### APPLY WHAT YOU READ
(a) From the loneliness passage, list every question in the bulleted list that follows "Crucial questions arise".
(b) Rewrite the loneliness passage starting at "As one client" and ending at "end up there?", substituting "slab of ice" for "block of ice".
(c) Carry the loneliness passage forward from its final sentence with the next part.

[TEXT PASSAGE Boundary: Start]

My client who said this to me hadn’t had a conversation with another person in a very long time, and he feared losing his ability to speak before social isolation rendered him mute. The sound of his own voice struggling to enunciate horrified him. My client had lived his life mostly alone, by choice. But it inflicted on him the wounds of loneliness—a particular existential pain and spiritual suffering.

What is loneliness?

Jean Vanier (1998) described how loneliness can become such uncontrolled anguish that one can easily slip into the “chaos of madness;” that it is like “a taste of death.”

Psychiatrist Frieda Fromm-Reichmann (1959) observed how loneliness is distinct from solitude, temporary aloneness, grief, anxiety, and depression; how it has much in common with panic and renders people who suffer it emotionally paralyzed and helpless. She said that the suffering loneliness causes seems to be such a painful, frightening experience that people will do practically everything to avoid it.

As one client described to her,

I don’t know why people think of hell as a place where there is heat and where fires are burning. That is not hell. Hell is if you are frozen in isolation into a block of ice. That is where I have been.

I’ve been there too. More than once. Maybe you also.

Crucial questions arise

  • How the hell did I end up there?
  • How did I survive?
  • What did I learn?
  • What do I need?
  • Is there any benefit at all to having felt such excruciating pain?

Engaging loneliness

Christopher Fry (1952) stressed the importance of engaging loneliness directly. He said,

No man (sic) is free who will not dare to pursue the questions of his own loneliness. It is through them that he lives.

Despite the prevalence of loneliness, its intensity, and connections to various other health problems, it is often hidden in plain sight, its expression constricted by stigma and feelings of toxic shame.

Dr. Ami Rokach, a clinical psychologist and professor at York University, sees loneliness as a primary issue for his clients. Yet, he said,

In the last 35-40 years that I have done psychotherapy, I have had only one person who came and said ‘I’m lonely.’ People will come in confessing to feeling depressed, anxious, ill, or heartbroken, but are loath to admit out loud that they are lonely. (Quoted in Roderique, 2018)

[TEXT PASSAGE Boundary: End]
[STUDY MATERIAL Boundary: Start]

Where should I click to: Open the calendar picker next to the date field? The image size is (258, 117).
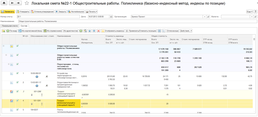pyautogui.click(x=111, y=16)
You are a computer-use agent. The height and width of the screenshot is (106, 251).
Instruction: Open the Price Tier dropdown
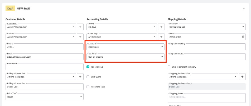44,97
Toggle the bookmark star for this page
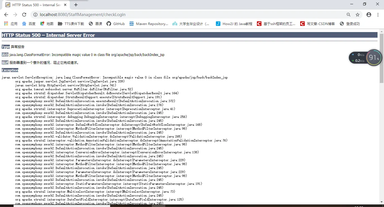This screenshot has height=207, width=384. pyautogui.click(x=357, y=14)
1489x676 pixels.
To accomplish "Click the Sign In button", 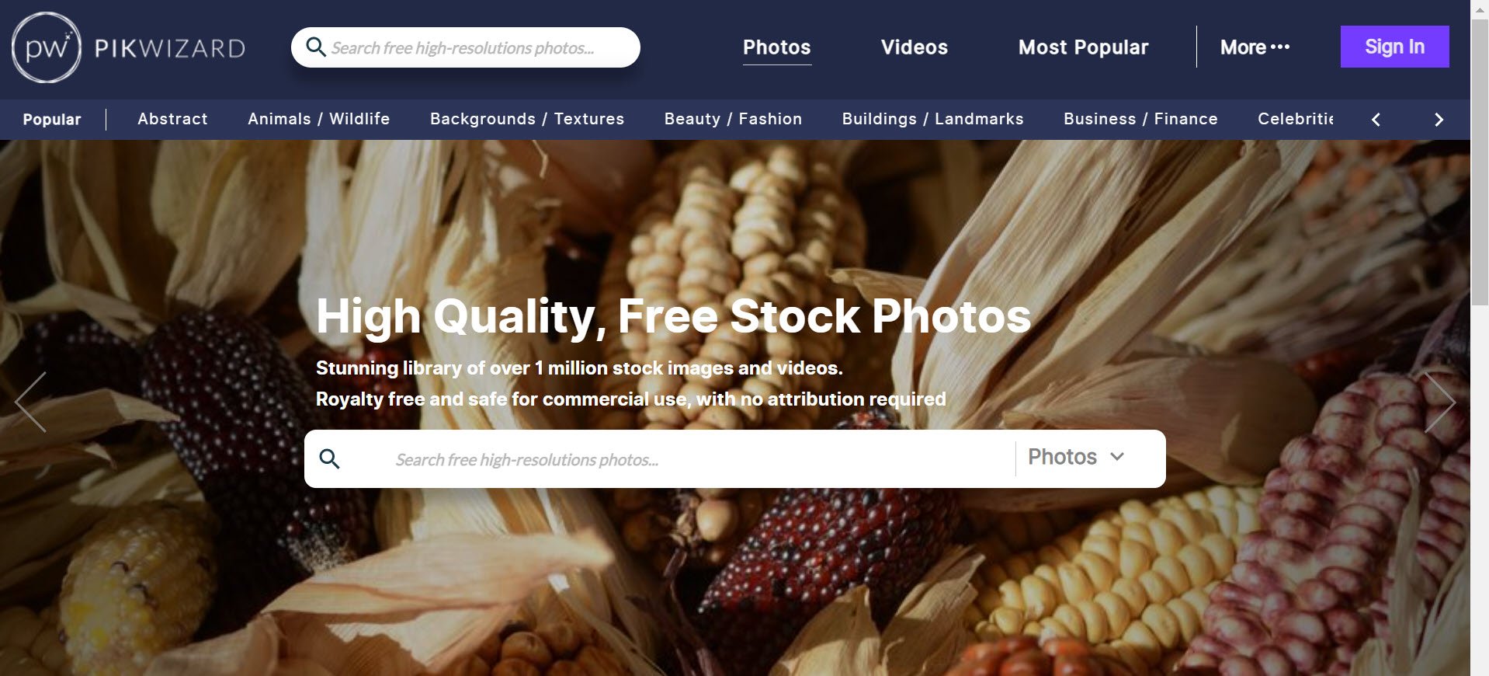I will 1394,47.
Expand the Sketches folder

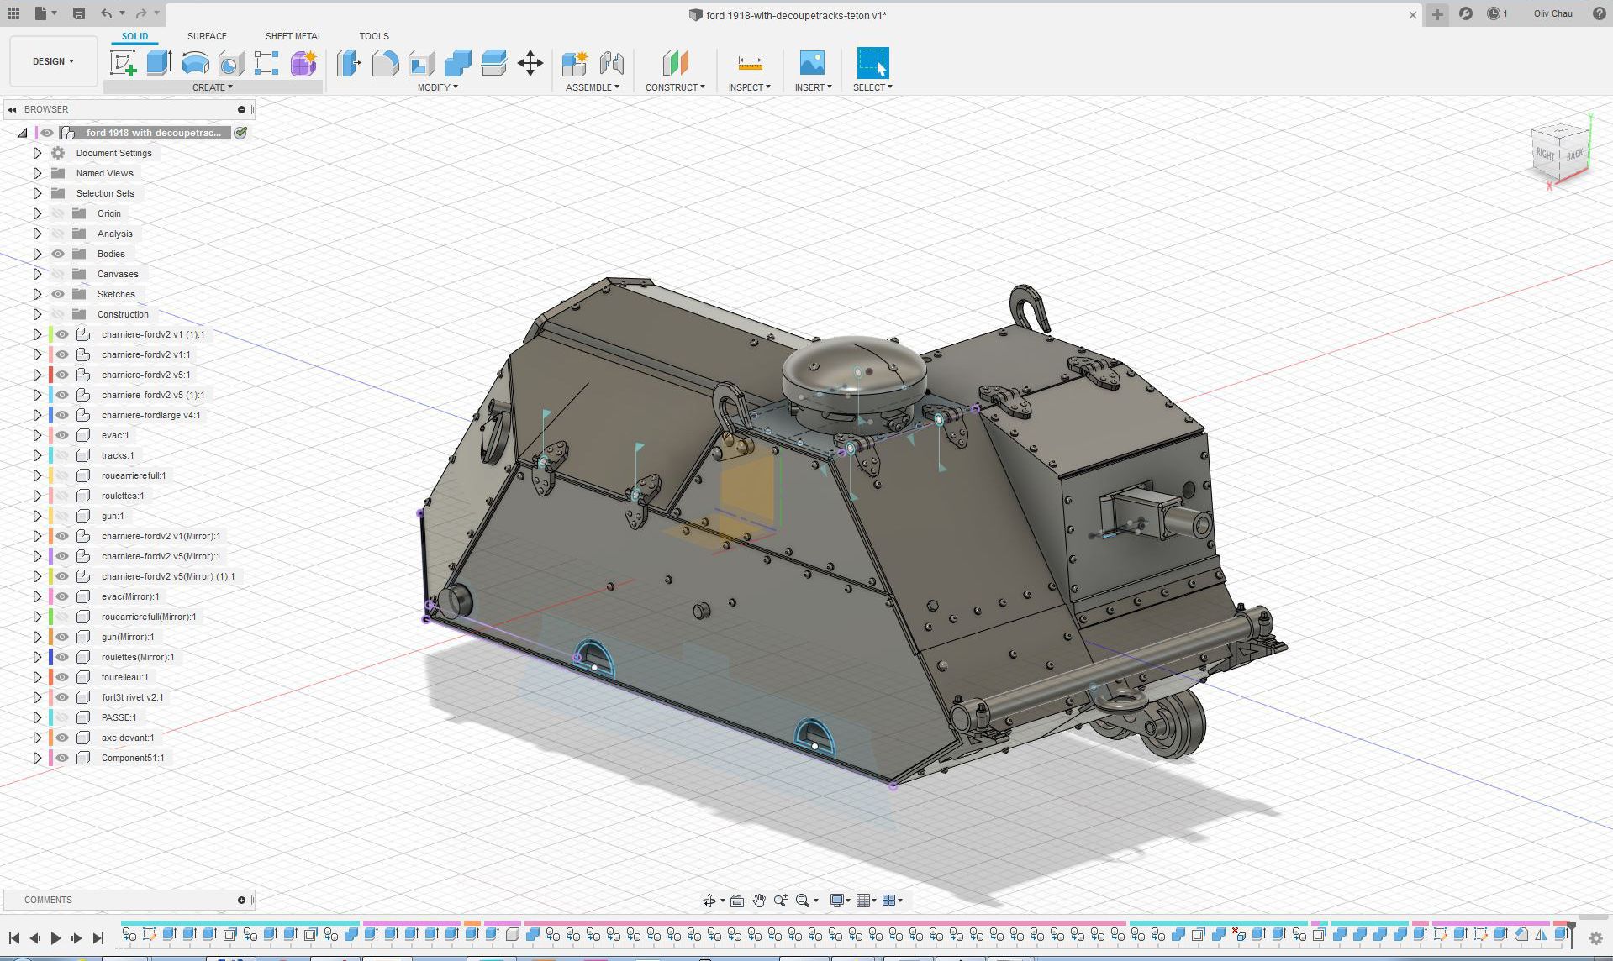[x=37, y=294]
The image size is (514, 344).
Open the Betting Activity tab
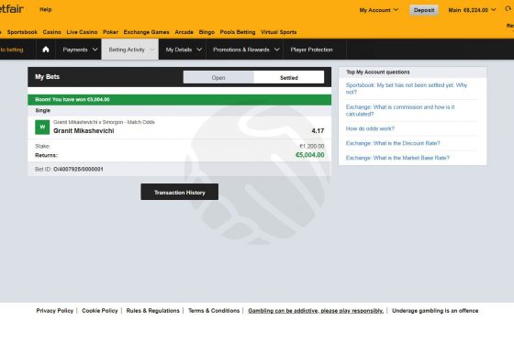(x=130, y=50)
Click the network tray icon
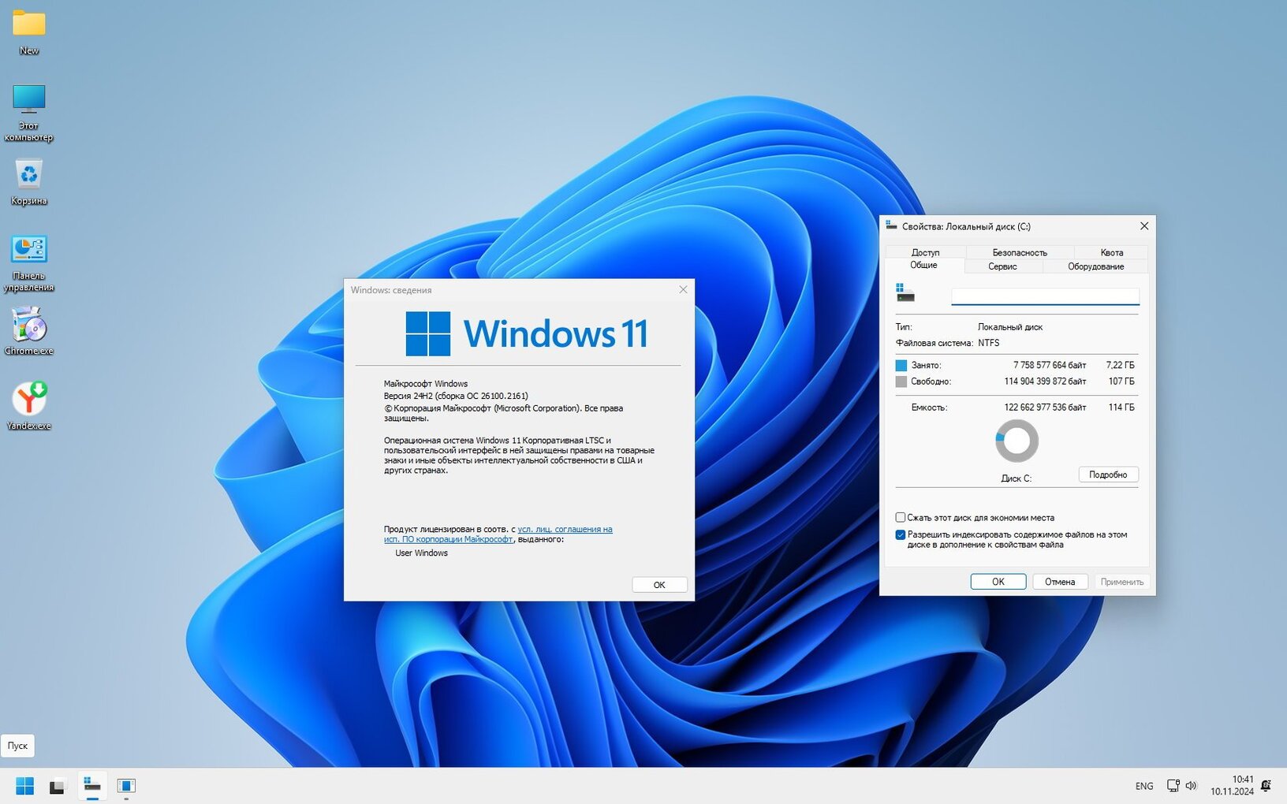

[STUDY MATERIAL Boundary: End]

### ANSWERS IN ORDER
(a)
- How the hell did I end up there?
- How did I survive?
- What did I learn?
- What do I need?
- Is there any benefit at all to having felt such excruciating pain?

(b)
As one client described to her,

I don’t know why people think of hell as a place where there is heat and where fires are burning. That is not hell. Hell is if you are frozen in isolation into a slab of ice. That is where I have been.

I’ve been there too. More than once. Maybe you also.

Crucial questions arise

  • How the hell did I end up there?

(c)
Similarly, Dr. Donna Ferguson, a psychologist at the Centre for Addiction and Mental Health, acknowledged the same reticence to admit loneliness:

I think that if you’re coming in, and just saying that you’re lonely, that there is a bit of a stigma. You’re lonely; it must be your fault. (Quoted in Roderique, 2018)

In my own practice, my oldest patients—those in their late 80s and 90s—talk more openly about feeling lonely. Maybe at that age stigma and shame release their icy grips. My patients talk about how uncanny it feels to outlive siblings and friends, about being the last one left. They talk about how nobody gets their jokes or references any more. And they ask,

  • Why am I still here?
  • Has God forgotten me?

I listen through the echoes of my own loneliness, my pain. By having pursued my own questions, perhaps I’m freer now than I was before. Perhaps because of this I can help liberate my patients too. I hope so.

What are the questions of your own loneliness that stand between you and your freedom?


Fromm-Reichmann, F. (1959) Loneliness. Psychiatry, 22(1), 1–15.

Fry, C. (1952) Foreword to Solitary Confinement, by C. Burney. London: Clerke and Cockeran.

Roderique, H. (2018). “I have 1,605 Facebook friends. Why do I feel so alone?” National Post. Feb. 14, 2018. http://nationalpost.com/feature/i-have-1605-facebook-friends-why-do-i-feel-so-alone

Vanier, J. (1998). Loneliness. In Becoming Human. Toronto: Anansi.